§ WORK REQUIRED: Can you turn the entries, from the start through the line containing "(x=1169, y=217)", into a numbered list with the blank lines dropped?

§ AVAILABLE DATA:

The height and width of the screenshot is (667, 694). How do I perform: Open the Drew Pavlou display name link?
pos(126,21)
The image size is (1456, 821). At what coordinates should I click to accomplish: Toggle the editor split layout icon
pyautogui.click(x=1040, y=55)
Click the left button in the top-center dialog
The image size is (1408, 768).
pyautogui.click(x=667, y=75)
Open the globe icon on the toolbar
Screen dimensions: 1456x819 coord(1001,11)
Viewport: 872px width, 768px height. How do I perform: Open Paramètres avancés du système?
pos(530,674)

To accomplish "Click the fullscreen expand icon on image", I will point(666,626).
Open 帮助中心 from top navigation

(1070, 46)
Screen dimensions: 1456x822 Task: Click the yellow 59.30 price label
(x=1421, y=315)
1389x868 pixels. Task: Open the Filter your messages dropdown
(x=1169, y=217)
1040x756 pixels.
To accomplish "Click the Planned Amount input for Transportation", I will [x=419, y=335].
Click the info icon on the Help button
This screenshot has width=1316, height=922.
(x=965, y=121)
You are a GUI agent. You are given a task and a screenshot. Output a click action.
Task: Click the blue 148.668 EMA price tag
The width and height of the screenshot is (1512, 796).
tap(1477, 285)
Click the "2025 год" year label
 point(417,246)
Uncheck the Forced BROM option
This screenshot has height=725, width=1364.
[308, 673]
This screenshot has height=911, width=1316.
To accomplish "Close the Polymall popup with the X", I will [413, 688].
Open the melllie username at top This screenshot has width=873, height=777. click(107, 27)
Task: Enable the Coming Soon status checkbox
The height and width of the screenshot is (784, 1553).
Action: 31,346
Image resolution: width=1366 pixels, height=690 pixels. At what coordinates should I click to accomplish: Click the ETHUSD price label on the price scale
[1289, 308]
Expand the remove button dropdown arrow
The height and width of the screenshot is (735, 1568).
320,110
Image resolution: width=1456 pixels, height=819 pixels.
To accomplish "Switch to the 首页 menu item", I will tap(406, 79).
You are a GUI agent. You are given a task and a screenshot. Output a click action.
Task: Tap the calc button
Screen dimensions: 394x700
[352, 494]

§ REPLY TO THE EXERCISE:
1. The height and width of the screenshot is (667, 694). How do I perform: Open the Drew Pavlou display name link?
2. pos(126,21)
3. The image size is (1456, 821). At what coordinates should I click to accomplish: Toggle the editor split layout icon
4. pyautogui.click(x=1040, y=55)
5. Click the left button in the top-center dialog
6. The image size is (1408, 768).
7. pyautogui.click(x=667, y=75)
8. Open the globe icon on the toolbar
9. Screen dimensions: 1456x819 coord(1001,11)
10. Viewport: 872px width, 768px height. How do I perform: Open Paramètres avancés du système?
11. pos(530,674)
12. To accomplish "Click the fullscreen expand icon on image", I will point(666,626).
13. Open 帮助中心 from top navigation
14. (1070, 46)
15. Screen dimensions: 1456x822 Task: Click the yellow 59.30 price label
16. (x=1421, y=315)
17. 1389x868 pixels. Task: Open the Filter your messages dropdown
18. (x=1169, y=217)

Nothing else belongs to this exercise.